In tutti noi convivono entrambi gli aspetti. Una parte del nostro essere è affascinata dal potere come mezzo utile per realizzare il bene; una parte invece lo respinge proprio perché scettica sul fatto che il bene possa essere prodotto da uno strumento di dominio. Molto spesso nella storia – ed è così anche in Altai – l’irriducibilità tra i due approcci consiste in un’indefinita catasta di morti, ovvero nell’essere o non essere disposti ad accettarla.
Prendendo a riferimento i tre personaggi maschili principali si può collocare Yossef sul versante di chi utilizza il potere come mezzo di realizzazione delle proprie aspirazioni; Ismail sul versante opposto, quello di chi ha capito che non esiste discrimine tra mezzi e finalità; infine Manuel resta nel mezzo, combattuto tra le due visioni politiche, prima seguendo con convinzione Yossef, poi maturando un’atteggiamento critico, che però piuttosto che sfociare in un tardivo cambio di rotta, si concretizza nell’assunzione di responsabilità e nell’espiazione personale.

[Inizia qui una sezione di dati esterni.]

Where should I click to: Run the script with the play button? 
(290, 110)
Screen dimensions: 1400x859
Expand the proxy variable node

I personaggi femminili sono organici al gioco di potere maschile, ma al tempo stesso – proprio grazie a questa prossimità – possono anche sabotarlo, ovvero diventare ago della bilancia. Comunque le donne sembrano intersecare il sistema di dominazione maschile con una visione propria, non necessariamente migliore o peggiore, più o meno cinica, ma senz’altro irriducibile quanto ineludibile. Pena il fallimento delle stesse trame di potere.

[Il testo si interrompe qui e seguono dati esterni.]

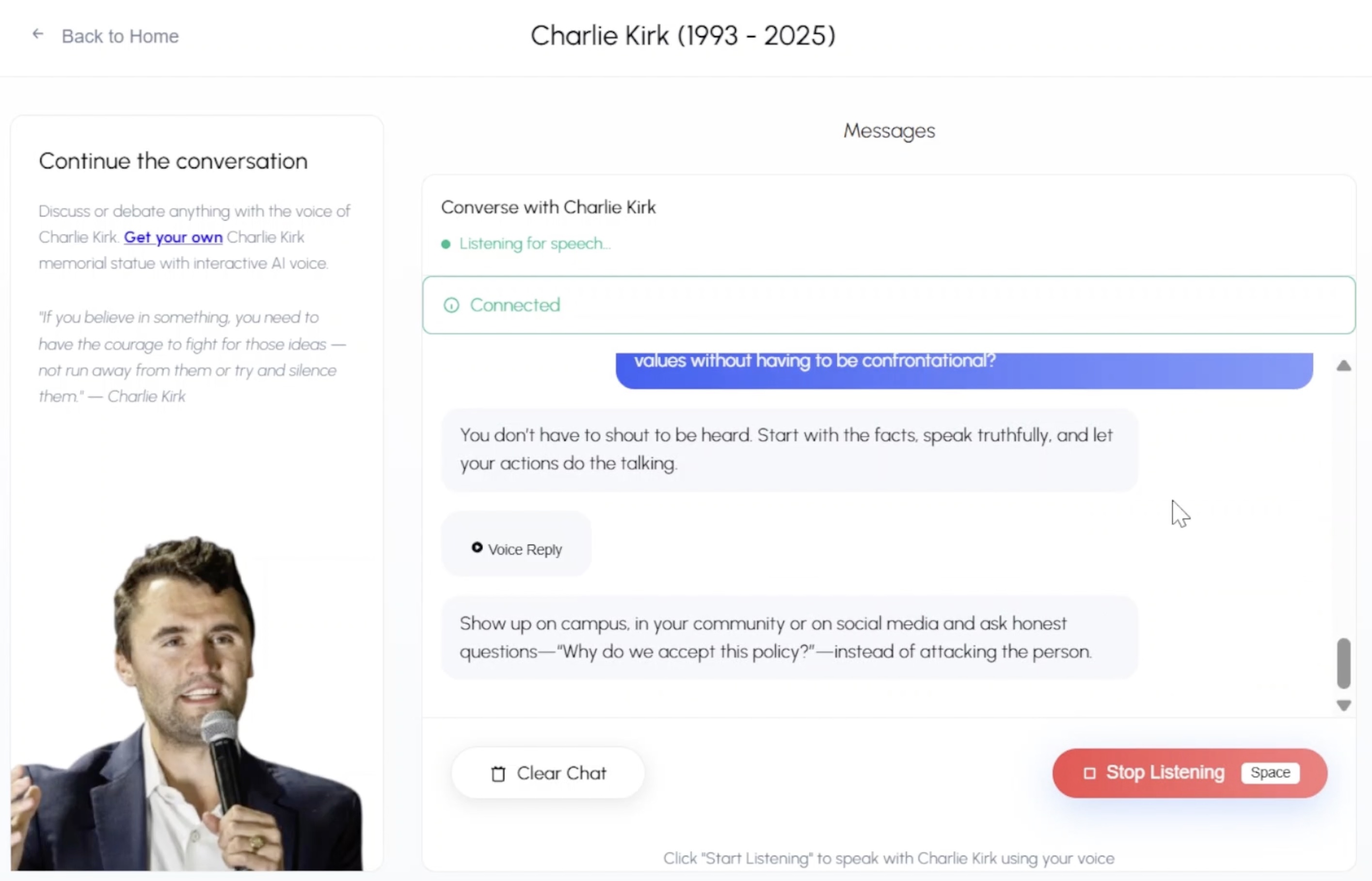Open the Get your own link
This screenshot has width=1372, height=881.
click(x=173, y=237)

Quanto ha a che vedere la creazione in letteratura di un ‘mondo’, governato da meccanismi e regole molto simili al mondo fisico di chi scrive ma in qualche modo cambiati di ‘segno’, con il processo utopico di trasformazione ‘dal basso’ del reale?
Le narrazioni sono un strumento cognitivo. Danno forma e significato alla realtà che ci circonda. Definiscono il ruolo che ci ritagliamo come “personaggi” del nostro mondo. Raccontare mondi possibili, svolte potenziali della Storia umana è dunque indispensabile per poter pensare alternative al presente e individuare svolte, occasioni, pertugi di futuro.
La decostruzione dell’ ‘io politico’, così come accade per Cardoso e in parte per Nasi, salverà il mondo? Oppure è solo il primo di molteplici passaggi volti a rifondare il senso stesso della convivenza tra gli uomini?
Viviamo un’epoca in cui il territorio dell’azione politica è divenuto il campo della nuda vita stessa. Lo chiarisce bene Agamben in “Homo Sacer”: non è solo il bios, la vita in qualche modo qualificata, ma la stessa zoe, la vita in sè stessa, la vita come processo biologico a costituire il centro della rete di rapporti e della catena di cause-effetti che chiamiamo “poltica”. La politica non riguarda cioè più soltanto l’Io, ma anche l’Es, per esprimerci in termini freudiani, e il Super Io, il corpo, il cibo nelle viscere e l’aria nei polmoni, il sangue, le ossa, i tendini, il modo di muoversi, di articolare la voce, i blocchi psicofisici che attraversano l’inviduo, eccetera eccetera. La decostruzione dell’io politico ottiene un individuo semplicemente incosciente delle partite che si giocano nel e attraverso il suo corpo. Non la auspichiamo e non vediamo in una tale decostruzione nessun valore palingenetico o spirituale. Non ci pare del resto che la traiettoria di Cardoso e nemmeno quella di Nasi possa essere letta in questi termini. Cardoso scopre che può essere se stesso senza compiacere un padre (un Significante-Padrone) e questa presa di coscienza ha un valore politico in sè. Nasi, semplicemente, fallisce.